The Sustainable Development Goal Nr 1 wants to end poverty in all its forms everywhere.


Meet our creator this month: 


Zipporah Gatiti

Organisation: Taste of Kenya
Stage:  Founded
SDG:   Nr 1 – No Poverty






Zipporah Gatiti from Taste of Kenya (Foto by Luis Laugga)


In my conversation with Zipporah I learn why in Kenya coffee is too expensive to drink for the farmers who grow it in the first place and am once more reminded that simple dreams can be complex to achieve.


Zipporah, you are running a coffee company called Taste of Kenya, could you share your story with us?

I was born in Kenya and left when I was 18 and studied, lived and worked between London and Dublin. Four years ago during a trip to Kenya I visited my grandma who lives close to Mount Kenya where coffee is grown. That particular trip, my grandma’s farm looked very different. The farm has five hectares of land and used to be full of coffee trees. But now, half of the trees were cut down and my grandma was now growing bananas, avocados and other vegetables.

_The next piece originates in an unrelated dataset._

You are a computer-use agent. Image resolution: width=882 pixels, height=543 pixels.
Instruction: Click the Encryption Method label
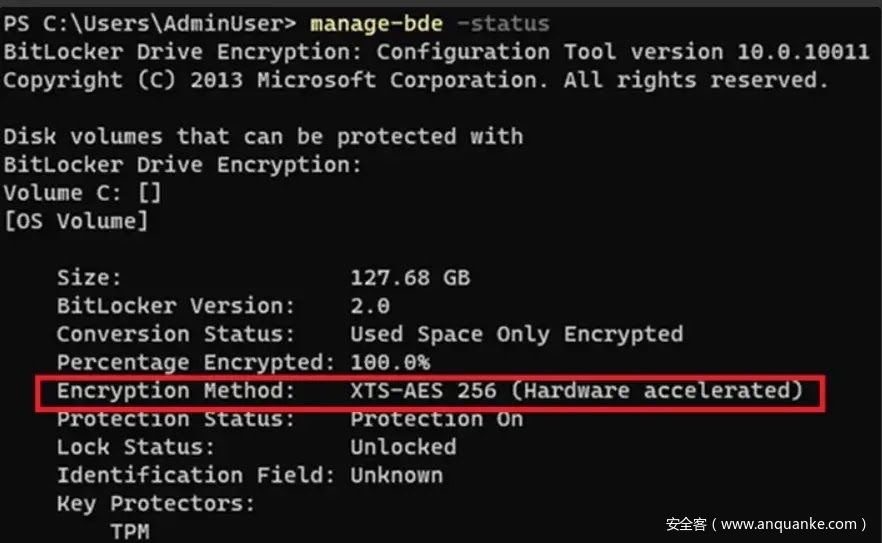pos(176,391)
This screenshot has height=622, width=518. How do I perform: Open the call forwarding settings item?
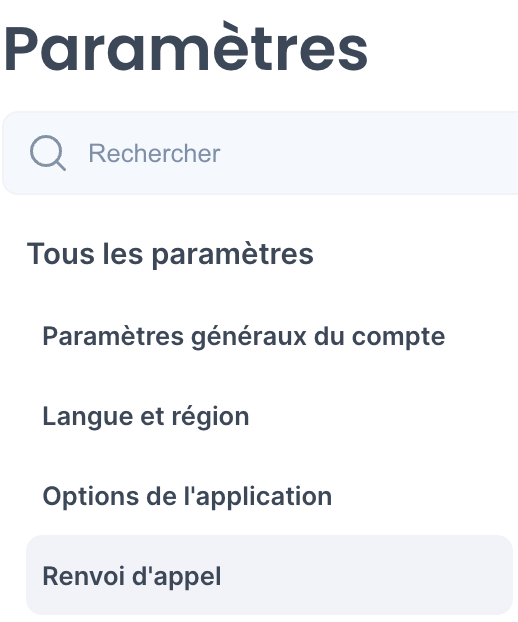tap(269, 575)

I remember asking her why she would cut down the coffee trees to plant other crops. Living in the UK at the time, I knew that Kenyan coffee was selling well and at a high price. But my grandma told me, there was no money in coffee. At the end of the trip I sent an email to my uncle asking him how much my grandma was making with her coffee? His response really saddened me as what she was making in a year, was what I was making in a day as an IT contractor in the banking industry.


How did you start exploring possible ways of solving the problem you had just learned about?

At the same time I had just enrolled into my MBA at London Business School. I went back to my professor and told him, I was going through a career crisis, because I couldn’t justify that I make so much more than my grandmother who is working so much harder than me. I started researching the supply chain and found out that this issue was not only affecting my grandmother, but many more farmers than my grandmother. The farmer was the first person to sell their coffee then the coffee travelled 5 levels up to the buyer. When the buyer finally paid for the coffee the money travelled 5 levels back down to the farmer. What was left at the very end was what the farmer got – and that was always the lowest.


In the meantime, because it took 6 months for the money to come in, the farmers went back to the cooperative to get a loan that came with a high interest rate. Due to this when the farmer finally received the money from their coffee, they ended up owing the cooperative.


Was there any other source of support available to the farmers?

When the government found out that this was happening they started to pay back the loans of the farmers to the cooperatives as part of a forgiveness scheme, to help the farmers continue farming coffee. But then the entire cycle of debt started to happen again.

Through planting other crops that ripen faster – as bananas – or that make more money – as avocados – the farmers could at least feed their families.


What where you first steps in solving the problem?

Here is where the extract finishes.